Ever wonder how an oil company knows where to drill underneath the sea to get the maximum results for their investment?

They go through an extensive survey of the surface of seabed. Of course this survey involves expenses. There are IRS guidelines specifically addressing these expenses. These expenses are deducted over a two year period and they are governed under Section 167 specifically under paragraph (h) of the code.

What if a company just performs the survey and then sell these survey to companies who later on drill for the oil? Can these expenses be deduced by this “non drilling” or “non owner” of the oil? To get answer to these questions read more.

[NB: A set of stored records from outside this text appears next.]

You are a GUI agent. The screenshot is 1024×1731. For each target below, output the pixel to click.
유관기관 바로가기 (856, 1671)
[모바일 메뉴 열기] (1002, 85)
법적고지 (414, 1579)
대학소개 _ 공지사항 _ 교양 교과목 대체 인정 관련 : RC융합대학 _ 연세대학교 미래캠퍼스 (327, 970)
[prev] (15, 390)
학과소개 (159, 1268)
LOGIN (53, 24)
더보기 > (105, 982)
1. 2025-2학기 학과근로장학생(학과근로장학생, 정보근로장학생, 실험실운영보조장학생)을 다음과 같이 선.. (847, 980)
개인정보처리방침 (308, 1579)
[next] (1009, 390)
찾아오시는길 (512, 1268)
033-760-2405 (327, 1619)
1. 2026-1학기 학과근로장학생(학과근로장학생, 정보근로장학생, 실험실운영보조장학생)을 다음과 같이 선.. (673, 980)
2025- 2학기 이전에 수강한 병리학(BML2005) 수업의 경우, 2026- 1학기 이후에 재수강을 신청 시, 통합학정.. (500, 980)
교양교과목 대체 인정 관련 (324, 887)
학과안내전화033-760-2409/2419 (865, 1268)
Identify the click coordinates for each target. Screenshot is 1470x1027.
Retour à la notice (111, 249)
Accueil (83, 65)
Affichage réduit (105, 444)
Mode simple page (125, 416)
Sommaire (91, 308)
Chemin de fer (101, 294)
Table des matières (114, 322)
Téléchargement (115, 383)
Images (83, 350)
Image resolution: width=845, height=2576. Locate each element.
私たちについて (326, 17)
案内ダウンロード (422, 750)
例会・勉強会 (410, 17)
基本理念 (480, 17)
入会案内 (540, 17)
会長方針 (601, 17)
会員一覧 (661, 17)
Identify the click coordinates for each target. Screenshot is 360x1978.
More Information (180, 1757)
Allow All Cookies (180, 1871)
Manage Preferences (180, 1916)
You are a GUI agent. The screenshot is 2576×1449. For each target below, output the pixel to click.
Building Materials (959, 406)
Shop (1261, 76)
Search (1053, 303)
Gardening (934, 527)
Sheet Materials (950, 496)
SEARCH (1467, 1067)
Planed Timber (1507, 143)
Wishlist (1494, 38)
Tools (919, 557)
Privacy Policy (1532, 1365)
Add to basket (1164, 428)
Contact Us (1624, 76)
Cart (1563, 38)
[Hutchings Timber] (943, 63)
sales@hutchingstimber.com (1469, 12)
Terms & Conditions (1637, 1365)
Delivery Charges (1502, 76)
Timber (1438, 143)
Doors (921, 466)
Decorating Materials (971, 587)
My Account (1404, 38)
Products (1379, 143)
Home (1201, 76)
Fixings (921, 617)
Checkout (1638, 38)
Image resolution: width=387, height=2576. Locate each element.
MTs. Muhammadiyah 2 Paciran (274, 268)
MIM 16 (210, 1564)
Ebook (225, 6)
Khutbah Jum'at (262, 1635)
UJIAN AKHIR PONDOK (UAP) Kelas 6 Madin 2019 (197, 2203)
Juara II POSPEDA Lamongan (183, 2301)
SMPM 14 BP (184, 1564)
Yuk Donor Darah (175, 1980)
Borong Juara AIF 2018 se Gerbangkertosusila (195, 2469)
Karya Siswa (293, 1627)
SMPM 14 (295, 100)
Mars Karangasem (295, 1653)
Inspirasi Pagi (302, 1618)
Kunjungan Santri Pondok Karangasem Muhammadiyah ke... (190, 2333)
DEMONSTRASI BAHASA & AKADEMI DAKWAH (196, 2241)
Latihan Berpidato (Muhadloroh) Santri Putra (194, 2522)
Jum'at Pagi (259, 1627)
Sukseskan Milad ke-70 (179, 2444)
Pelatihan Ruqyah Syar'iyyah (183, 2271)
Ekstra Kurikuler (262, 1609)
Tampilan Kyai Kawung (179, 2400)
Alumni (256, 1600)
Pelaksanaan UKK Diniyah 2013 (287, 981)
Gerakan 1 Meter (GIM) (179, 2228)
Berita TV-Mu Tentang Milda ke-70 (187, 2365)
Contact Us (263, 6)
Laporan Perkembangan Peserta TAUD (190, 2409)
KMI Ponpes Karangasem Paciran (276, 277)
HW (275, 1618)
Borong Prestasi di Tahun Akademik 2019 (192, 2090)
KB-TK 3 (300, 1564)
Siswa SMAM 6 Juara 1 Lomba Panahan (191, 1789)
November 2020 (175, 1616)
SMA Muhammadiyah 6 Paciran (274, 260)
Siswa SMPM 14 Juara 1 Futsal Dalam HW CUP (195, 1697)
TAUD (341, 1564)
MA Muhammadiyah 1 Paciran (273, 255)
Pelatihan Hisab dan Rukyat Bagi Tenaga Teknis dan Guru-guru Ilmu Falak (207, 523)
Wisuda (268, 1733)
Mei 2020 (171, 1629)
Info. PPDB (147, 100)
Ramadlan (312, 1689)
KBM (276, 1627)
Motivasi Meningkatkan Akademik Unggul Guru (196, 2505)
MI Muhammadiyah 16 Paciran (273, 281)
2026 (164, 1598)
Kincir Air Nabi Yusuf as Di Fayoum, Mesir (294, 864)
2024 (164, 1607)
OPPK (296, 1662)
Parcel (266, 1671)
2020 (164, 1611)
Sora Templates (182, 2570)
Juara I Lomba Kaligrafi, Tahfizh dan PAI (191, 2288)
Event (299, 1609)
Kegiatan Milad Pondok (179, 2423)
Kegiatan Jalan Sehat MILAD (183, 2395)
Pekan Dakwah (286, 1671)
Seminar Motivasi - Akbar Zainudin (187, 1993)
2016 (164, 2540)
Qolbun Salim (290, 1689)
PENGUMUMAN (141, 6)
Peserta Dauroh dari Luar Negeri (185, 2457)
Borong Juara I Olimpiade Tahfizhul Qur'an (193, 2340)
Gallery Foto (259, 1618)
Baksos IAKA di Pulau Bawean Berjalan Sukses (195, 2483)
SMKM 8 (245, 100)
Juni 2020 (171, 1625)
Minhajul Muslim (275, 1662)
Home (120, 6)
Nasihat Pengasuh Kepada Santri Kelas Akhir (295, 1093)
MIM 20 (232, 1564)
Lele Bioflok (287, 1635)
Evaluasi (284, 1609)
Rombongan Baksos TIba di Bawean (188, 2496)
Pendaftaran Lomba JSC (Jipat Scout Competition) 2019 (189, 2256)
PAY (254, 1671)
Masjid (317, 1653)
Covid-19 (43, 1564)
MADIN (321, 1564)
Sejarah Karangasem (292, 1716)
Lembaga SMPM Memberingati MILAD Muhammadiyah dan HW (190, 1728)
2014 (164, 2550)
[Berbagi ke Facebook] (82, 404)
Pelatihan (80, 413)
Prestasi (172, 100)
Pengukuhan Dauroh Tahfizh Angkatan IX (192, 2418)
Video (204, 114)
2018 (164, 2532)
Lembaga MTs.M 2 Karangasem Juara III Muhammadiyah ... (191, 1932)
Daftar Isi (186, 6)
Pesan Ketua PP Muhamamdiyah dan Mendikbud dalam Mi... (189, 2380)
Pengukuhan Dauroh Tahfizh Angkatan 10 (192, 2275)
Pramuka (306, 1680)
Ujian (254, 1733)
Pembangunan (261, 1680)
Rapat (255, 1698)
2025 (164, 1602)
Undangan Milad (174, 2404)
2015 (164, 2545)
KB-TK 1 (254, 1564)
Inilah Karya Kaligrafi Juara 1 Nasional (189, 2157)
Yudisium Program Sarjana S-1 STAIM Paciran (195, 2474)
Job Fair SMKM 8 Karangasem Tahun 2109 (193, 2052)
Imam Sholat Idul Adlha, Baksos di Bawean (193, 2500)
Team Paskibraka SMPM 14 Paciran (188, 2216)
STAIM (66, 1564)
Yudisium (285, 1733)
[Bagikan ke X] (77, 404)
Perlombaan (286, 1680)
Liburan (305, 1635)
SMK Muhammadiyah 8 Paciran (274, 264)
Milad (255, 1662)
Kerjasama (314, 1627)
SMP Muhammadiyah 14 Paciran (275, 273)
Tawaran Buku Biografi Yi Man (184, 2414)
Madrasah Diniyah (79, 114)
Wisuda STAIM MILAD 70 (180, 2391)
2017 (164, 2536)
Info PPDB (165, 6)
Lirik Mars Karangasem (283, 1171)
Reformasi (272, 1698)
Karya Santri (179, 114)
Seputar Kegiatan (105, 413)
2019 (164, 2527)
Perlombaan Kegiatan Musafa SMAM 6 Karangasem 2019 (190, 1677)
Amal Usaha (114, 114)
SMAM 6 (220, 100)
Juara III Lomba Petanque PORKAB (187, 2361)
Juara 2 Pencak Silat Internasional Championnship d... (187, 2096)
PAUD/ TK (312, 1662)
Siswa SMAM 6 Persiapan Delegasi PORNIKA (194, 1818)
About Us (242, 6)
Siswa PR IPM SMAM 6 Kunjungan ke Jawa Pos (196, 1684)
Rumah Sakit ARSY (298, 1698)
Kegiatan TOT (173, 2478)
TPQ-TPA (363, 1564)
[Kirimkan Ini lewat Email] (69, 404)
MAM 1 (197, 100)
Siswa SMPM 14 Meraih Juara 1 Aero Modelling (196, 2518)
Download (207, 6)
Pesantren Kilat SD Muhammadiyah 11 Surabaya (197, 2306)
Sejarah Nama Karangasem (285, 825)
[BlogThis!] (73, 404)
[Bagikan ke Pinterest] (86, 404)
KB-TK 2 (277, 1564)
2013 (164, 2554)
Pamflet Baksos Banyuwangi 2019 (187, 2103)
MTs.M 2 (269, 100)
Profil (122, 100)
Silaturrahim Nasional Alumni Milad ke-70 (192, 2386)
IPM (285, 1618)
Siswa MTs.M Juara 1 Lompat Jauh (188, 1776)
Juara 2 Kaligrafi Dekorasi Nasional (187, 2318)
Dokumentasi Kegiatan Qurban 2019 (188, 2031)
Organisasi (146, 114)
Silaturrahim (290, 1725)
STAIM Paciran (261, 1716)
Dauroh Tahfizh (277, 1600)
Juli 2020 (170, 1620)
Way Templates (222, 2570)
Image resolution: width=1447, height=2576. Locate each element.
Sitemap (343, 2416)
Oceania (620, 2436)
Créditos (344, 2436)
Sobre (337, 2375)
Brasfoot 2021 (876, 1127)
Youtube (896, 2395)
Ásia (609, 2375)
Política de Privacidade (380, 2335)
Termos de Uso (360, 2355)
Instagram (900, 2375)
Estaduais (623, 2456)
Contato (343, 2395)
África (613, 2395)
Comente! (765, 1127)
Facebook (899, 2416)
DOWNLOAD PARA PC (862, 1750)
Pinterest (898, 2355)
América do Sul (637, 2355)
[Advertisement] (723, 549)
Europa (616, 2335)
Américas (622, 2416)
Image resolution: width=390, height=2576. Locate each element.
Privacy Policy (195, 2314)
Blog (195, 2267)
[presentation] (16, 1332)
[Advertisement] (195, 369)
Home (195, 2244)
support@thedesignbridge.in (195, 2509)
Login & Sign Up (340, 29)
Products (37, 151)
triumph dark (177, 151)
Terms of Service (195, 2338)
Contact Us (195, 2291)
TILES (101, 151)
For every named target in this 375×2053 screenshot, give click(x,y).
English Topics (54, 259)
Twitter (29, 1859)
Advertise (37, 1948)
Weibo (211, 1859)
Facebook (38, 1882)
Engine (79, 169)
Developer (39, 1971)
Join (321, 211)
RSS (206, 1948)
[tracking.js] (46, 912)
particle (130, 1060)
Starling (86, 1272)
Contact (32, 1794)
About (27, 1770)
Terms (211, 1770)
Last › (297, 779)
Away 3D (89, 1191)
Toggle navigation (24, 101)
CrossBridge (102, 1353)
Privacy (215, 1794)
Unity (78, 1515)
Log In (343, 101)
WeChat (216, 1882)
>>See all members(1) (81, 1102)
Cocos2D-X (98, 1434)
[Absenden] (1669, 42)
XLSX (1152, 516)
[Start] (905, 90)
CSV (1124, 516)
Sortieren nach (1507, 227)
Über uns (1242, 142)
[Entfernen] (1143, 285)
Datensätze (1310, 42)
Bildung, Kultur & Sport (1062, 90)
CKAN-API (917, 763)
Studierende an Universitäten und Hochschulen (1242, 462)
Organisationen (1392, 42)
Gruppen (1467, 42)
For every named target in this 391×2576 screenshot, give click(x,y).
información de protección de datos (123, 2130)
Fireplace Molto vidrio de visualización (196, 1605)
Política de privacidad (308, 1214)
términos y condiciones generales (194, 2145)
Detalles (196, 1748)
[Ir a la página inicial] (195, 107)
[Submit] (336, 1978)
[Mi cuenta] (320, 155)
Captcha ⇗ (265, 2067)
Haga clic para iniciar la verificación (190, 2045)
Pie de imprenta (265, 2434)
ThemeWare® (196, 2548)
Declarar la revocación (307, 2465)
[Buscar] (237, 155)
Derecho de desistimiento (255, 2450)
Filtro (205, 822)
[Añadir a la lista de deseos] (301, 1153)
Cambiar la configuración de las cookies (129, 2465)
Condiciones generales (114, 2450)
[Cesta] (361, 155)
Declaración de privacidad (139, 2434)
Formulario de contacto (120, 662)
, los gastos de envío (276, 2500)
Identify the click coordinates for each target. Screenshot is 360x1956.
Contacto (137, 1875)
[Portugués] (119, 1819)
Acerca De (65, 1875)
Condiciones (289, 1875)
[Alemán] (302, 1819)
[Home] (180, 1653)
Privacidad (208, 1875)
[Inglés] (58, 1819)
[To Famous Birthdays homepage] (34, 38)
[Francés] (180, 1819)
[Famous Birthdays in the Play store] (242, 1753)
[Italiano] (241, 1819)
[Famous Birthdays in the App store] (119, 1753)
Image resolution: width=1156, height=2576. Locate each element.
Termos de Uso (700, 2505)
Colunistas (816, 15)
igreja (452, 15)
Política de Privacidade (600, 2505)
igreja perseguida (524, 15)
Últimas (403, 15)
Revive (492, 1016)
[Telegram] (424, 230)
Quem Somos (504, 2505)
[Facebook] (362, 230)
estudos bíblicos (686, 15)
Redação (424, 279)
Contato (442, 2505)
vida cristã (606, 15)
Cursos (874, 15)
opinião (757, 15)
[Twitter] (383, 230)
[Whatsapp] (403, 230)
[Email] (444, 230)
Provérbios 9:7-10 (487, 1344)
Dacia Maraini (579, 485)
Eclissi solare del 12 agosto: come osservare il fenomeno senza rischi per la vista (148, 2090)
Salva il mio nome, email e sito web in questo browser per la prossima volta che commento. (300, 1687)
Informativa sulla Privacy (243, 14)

In 2006 and 2007, CGG Americas, Inc. (CGGA), a Texas corporation, conducted marine surveys of the outer continental shelf in the Gulf of Mexico. The surveys involved the use of geophysical techniques that detected or suggested the presence of oil and gas in the area surveyed. The data initially generated by the surveys was raw acoustic data. CGGA processed this data to create usable information such as visual representations (including maps) of geological formations in the earth’s subsurface. CGGA licensed the data – i.e., both the raw acoustic data and the information that resulted from processing it – to its customers on a nonexclusive basis for a fee. CGGA’s customers were companies engaged in oil and gas exploration and development. The customers used the data to identify new areas where subsurface conditions were favorable for oil and gas development and production, determine the size and structure of previously identified oil and gas fields, determine how to develop oil and gas reserves and produce oil and gas, determine which oil and gas properties to acquire, and determine where to drill wells.

On its 2006 and 2007 tax returns, CGGA deducted the expenses incurred to conduct the surveys and to process data from the surveys as geological and geophysical expenses. Under Code Sec. 167(h)(1), any geological and geophysical expenses paid or incurred in connection with the exploration for, or development of, oil or gas within the U.S. (as defined in Code Sec. 638) is allowed as a deduction ratably over the 24-month period beginning on the date that such expense was paid or incurred.

The IRS disallowed the deductions. According to the IRS, CGGA’s survey expenses were not geological and geophysical expenses paid or incurred in connection with the exploration for, or development of, oil or gas within the meaning of Code Sec. 167(h). The IRS cited two reasons for disallowing the deduction. First, the IRS argued, the phrase “geological and geophysical expenses” used in Code Sec. 167(h) is a term of art that refers only to expenses incurred by taxpayers that own mineral interests, that is, oil or gas interests. For tax purposes, the IRS said, the phrase refers exclusively to expenses related to the exploration for oil or gas incurred by taxpayers who are exploration and production companies or otherwise owners of mineral interests. Since CGGA did not own any mineral interests, the IRS contended that the survey expenses were not “geological and geophysical expenses” as that term is used in Code Sec. 167(h).

Second, the IRS argued that the survey expenses were not paid or incurred in connection with the exploration for, or development of, oil or gas. An expense is paid or incurred in connection with such exploration or development within the meaning of Code Sec. 167(h), the IRS said, only when paid or incurred in connection with the taxpayer’s own exploration or development, not when paid or incurred by a taxpayer in connection with the exploration or development by other taxpayers (i.e., CGGA’s customers).

The Tax Court rejected the IRS’s arguments and held that CGGA was entitled to deduct the survey expenses under Code Sec. 167(h). With respect to the IRS’s argument that the phrase “geological and geophysical expenses” is restricted to expenses incurred by taxpayers that own mineral interests, the court looked at the various court cases cited by the IRS to support this conclusion. The court found that none of the opinions cited defined a “geophysical expense” as including only an expense incurred by owners of mineral interests.

The court also reviewed three IRS rulings for the same proposition, including two that were referred to in the legislative history of Code Sec. 167(h). One of those, the court noted, had an introductory statement which clarified that the ruling was written to apply only to a particular subset of geological and geophysical exploration expenditures, and the other had an introductory sentence which clarified that the ruling governed only the treatment of geological and geophysical expenditures in a particular situation. As to the one that was not referenced in the legislation, the court rejected the IRS’s interpretation that the ruling implied that geological and geophysical exploration expenses included only expenditures by mineral-interest owners, saying that the ruling did not purport to describe all types of geological and geophysical exploration expenditures.